• _What this task involves_
Copy out the data word for word, starting at its very first line and ending with the line that contains "Action: click(535, 32)". Include both of those lines.

• _Records provided_
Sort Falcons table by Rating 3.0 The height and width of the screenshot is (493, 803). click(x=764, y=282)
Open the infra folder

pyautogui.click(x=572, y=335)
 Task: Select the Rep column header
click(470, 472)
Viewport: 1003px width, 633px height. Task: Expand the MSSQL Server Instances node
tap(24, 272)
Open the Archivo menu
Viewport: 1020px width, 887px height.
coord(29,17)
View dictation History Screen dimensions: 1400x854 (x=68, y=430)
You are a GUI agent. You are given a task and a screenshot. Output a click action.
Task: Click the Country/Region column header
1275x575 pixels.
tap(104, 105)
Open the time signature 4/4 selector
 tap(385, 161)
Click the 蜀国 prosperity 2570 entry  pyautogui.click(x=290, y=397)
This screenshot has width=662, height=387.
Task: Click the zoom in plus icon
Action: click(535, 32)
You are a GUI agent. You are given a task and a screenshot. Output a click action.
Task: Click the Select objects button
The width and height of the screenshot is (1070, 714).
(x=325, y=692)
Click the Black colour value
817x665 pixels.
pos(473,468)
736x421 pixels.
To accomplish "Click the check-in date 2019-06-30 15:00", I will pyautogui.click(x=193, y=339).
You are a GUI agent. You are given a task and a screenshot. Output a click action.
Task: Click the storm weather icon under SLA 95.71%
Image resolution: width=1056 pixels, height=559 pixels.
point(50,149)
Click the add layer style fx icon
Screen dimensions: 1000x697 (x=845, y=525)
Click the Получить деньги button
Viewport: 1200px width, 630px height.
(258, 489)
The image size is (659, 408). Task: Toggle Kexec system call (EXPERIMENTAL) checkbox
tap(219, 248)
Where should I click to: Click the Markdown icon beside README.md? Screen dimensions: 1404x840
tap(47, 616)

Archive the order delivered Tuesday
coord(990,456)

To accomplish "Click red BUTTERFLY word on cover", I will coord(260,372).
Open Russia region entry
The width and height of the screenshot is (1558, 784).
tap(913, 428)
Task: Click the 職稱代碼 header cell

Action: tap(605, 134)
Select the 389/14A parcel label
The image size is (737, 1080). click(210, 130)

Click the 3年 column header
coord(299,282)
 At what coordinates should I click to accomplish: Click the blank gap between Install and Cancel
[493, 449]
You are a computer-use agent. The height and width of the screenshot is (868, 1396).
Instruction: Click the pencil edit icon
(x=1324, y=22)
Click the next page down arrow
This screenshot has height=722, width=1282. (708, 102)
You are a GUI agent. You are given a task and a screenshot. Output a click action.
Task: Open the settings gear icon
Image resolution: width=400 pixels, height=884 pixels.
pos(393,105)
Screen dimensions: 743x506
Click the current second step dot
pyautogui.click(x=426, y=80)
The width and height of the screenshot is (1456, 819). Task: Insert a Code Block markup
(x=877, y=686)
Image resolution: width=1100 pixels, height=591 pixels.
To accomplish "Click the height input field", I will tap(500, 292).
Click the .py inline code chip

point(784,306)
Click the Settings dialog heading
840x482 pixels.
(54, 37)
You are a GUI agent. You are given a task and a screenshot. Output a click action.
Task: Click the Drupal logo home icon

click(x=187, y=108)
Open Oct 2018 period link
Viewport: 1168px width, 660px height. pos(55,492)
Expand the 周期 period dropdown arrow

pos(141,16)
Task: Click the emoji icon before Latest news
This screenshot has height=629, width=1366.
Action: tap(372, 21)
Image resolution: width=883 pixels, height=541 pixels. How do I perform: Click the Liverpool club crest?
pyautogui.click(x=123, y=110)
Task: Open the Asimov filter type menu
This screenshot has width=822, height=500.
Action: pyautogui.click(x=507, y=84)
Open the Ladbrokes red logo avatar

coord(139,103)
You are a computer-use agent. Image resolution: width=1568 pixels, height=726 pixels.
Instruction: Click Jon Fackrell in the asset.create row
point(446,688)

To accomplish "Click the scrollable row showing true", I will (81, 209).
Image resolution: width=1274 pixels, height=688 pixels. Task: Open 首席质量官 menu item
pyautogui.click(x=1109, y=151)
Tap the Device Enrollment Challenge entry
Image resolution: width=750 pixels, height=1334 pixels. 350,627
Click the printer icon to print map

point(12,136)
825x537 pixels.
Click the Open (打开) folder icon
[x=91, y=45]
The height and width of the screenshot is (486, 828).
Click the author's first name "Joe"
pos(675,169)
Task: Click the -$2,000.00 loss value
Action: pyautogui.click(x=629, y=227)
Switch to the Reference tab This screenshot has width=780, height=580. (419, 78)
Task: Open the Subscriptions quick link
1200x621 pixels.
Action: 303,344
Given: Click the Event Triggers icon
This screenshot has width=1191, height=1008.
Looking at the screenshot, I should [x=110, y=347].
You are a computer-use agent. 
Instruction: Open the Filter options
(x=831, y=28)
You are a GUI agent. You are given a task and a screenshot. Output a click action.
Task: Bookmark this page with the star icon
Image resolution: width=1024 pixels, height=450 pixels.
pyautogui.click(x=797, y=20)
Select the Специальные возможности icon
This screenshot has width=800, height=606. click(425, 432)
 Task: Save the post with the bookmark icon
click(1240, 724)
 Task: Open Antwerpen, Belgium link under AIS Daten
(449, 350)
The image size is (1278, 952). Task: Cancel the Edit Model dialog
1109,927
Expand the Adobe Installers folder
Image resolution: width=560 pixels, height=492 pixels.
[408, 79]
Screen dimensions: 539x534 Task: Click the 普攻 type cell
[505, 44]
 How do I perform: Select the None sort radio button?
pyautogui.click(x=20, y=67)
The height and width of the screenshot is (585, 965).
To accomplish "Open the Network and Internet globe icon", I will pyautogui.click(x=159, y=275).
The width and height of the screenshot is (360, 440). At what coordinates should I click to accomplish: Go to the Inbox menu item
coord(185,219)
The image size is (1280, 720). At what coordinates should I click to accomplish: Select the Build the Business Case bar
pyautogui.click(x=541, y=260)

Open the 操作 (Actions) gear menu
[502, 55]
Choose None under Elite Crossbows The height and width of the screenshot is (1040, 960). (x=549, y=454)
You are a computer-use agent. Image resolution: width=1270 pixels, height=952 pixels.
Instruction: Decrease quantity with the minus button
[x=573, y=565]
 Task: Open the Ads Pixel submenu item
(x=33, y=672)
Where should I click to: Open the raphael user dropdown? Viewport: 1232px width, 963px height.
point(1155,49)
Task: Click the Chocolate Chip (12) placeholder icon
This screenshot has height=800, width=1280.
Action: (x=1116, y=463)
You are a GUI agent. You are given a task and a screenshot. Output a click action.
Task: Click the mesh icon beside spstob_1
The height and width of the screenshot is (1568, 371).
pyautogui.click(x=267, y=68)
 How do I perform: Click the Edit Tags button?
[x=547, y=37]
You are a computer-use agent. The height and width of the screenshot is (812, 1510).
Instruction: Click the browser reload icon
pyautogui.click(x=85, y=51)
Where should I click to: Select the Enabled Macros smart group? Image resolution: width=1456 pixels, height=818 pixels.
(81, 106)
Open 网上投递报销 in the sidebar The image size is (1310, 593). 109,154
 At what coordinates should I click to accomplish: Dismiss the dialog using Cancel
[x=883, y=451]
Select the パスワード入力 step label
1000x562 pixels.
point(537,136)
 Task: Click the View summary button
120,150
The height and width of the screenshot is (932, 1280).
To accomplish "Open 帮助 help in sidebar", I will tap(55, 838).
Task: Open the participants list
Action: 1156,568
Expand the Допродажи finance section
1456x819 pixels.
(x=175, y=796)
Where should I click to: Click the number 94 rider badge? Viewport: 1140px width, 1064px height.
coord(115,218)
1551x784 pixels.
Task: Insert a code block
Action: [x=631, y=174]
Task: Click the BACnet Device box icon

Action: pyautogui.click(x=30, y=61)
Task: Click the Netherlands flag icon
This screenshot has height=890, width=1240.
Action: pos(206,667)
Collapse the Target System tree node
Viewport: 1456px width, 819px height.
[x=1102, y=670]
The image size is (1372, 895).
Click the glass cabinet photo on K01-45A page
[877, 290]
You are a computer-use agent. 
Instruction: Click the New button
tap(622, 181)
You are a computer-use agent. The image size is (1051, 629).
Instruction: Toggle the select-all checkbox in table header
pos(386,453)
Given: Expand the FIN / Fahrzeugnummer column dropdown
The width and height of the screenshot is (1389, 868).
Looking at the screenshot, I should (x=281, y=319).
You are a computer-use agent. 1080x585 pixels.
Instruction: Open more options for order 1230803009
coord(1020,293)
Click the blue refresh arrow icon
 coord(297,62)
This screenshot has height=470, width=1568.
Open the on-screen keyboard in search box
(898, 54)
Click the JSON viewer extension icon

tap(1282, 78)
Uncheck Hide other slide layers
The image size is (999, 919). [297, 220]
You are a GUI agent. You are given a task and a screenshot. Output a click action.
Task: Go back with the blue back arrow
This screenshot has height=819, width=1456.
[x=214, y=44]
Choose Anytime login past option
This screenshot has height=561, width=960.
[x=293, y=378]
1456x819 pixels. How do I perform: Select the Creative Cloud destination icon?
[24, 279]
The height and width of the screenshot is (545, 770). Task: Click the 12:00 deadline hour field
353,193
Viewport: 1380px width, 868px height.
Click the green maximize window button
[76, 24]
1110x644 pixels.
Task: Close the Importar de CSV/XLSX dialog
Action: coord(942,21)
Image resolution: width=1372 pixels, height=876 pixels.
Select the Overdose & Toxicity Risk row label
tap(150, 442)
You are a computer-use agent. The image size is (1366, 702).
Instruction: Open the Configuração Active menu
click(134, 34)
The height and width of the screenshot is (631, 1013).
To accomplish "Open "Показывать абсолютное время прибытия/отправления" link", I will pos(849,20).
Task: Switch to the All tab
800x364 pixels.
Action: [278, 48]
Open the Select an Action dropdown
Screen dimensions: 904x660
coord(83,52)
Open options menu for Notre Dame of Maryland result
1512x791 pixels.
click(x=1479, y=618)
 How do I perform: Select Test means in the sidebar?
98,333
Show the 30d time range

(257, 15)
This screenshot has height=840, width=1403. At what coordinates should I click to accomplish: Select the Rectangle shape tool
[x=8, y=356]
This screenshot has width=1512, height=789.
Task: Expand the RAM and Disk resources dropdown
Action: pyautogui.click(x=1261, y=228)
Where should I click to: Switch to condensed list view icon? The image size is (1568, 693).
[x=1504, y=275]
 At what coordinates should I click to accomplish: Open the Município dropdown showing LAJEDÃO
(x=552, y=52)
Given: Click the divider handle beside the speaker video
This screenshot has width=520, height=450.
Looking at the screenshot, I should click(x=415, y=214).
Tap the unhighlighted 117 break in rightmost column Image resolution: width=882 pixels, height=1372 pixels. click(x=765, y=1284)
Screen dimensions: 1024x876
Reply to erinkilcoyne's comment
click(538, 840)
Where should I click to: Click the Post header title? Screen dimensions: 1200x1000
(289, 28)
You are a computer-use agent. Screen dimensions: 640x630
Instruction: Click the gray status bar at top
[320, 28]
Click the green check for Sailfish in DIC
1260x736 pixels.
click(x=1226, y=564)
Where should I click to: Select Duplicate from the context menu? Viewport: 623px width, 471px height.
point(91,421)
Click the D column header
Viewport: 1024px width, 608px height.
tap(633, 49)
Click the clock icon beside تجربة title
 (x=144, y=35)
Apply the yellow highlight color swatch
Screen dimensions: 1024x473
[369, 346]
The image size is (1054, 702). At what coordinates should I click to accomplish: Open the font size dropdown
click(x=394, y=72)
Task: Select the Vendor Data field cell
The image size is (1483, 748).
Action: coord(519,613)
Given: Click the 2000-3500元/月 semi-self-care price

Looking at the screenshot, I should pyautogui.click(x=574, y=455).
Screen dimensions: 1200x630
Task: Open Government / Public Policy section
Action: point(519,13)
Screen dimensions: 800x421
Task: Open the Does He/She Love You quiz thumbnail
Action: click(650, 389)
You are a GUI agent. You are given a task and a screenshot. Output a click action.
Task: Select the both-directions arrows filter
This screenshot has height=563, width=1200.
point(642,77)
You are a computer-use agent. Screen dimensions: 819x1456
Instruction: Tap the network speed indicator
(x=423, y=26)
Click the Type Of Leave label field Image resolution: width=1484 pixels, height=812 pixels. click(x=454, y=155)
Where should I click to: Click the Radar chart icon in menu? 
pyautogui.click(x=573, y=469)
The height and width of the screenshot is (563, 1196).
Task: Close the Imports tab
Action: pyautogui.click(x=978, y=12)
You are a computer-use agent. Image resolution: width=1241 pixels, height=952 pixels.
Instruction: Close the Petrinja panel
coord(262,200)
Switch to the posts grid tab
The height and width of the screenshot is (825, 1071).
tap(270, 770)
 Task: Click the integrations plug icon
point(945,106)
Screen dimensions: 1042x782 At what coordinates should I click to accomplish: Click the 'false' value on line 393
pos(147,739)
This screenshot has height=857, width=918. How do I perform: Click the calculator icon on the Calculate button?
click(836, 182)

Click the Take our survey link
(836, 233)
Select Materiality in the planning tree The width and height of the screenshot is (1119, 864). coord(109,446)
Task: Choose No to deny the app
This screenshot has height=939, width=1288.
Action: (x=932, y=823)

• _Result for this task_
Sort Falcons table by Rating 3.0 The height and width of the screenshot is (493, 803). click(x=764, y=282)
Open the infra folder

pyautogui.click(x=572, y=335)
 Task: Select the Rep column header
click(470, 472)
Viewport: 1003px width, 633px height. Task: Expand the MSSQL Server Instances node
tap(24, 272)
Open the Archivo menu
Viewport: 1020px width, 887px height.
coord(29,17)
View dictation History Screen dimensions: 1400x854 (x=68, y=430)
You are a GUI agent. You are given a task and a screenshot. Output a click action.
Task: Click the Country/Region column header
1275x575 pixels.
tap(104, 105)
Open the time signature 4/4 selector
 tap(385, 161)
Click the 蜀国 prosperity 2570 entry  pyautogui.click(x=290, y=397)
This screenshot has width=662, height=387.
Task: Click the zoom in plus icon
Action: click(535, 32)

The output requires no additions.